The trouble is that data which can only confirm what we already believed carries almost no information. Its value doesn’t depend on its precision, or its sophistication. It depends on a much simpler question: if the result had been different, would I have changed my mind?

If the answer is no, then the number isn’t there to teach us anything, but to comfort us…

This is an idea Karl Popper placed at the heart of his account of knowledge. A theory isn’t interesting because we’ve found examples that confirm it. It becomes interesting when we expose it to a test that could refute it.

Take a bridge. We don’t know it’s sound because it’s still standing. We know because it has borne a load it might not have borne. Well, with data it’s exactly the same.

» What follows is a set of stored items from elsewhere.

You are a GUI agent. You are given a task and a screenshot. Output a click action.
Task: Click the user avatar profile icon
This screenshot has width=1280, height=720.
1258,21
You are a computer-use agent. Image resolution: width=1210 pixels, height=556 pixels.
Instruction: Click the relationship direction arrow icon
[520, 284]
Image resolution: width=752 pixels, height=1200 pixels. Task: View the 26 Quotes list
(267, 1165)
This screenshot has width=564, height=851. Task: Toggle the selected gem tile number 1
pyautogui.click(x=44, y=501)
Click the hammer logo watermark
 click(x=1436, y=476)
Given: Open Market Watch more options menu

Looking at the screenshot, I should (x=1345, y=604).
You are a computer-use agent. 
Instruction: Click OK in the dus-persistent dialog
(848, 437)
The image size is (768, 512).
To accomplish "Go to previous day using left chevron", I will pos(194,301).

An indicator only becomes credible the moment we accept the possibility that it proves us wrong. An A/B test has value because it can invalidate our intuition. A control group has value because it can reveal that our idea doesn’t work. A forecast has value because we’ll be able to compare it against what actually happened.

Conversely, many organizations produce numbers that never risk anything. Dashboards consulted after the decision, analyses whose every possible result would leave the intended action unchanged, or metrics that give the impression of controlling reality without ever exposing themselves to being contradicted by it.

So the useful question isn’t “what is the right data?”, but rather “what data could change my mind?”

And above all: am I genuinely ready to listen to it? This distinction matters even more with AI.

By making the production of plausible arguments almost free, analytics agents can now write a report, synthesize information, draw a curve or produce a convincing conclusion in seconds. But they don’t automatically create the test that would tell us whether that conclusion holds. Quite the opposite.

On problems where a check exists (a program that compiles, a calculation that’s right or wrong, a forecast confronted with the facts), the mechanism still works. But on more ambiguous, human or organizational matters, the risk is different. AI excels at manufacturing coherent explanations, not necessarily true ones. It may simply be the one we wanted to hear…

So the danger isn’t that it deceives us, but that it indulges us, sparing us the moment when we might have discovered we were wrong.

In the end, data is only worth something as long as it keeps the right to contradict us. Everything else is just a more sophisticated form of reassurance.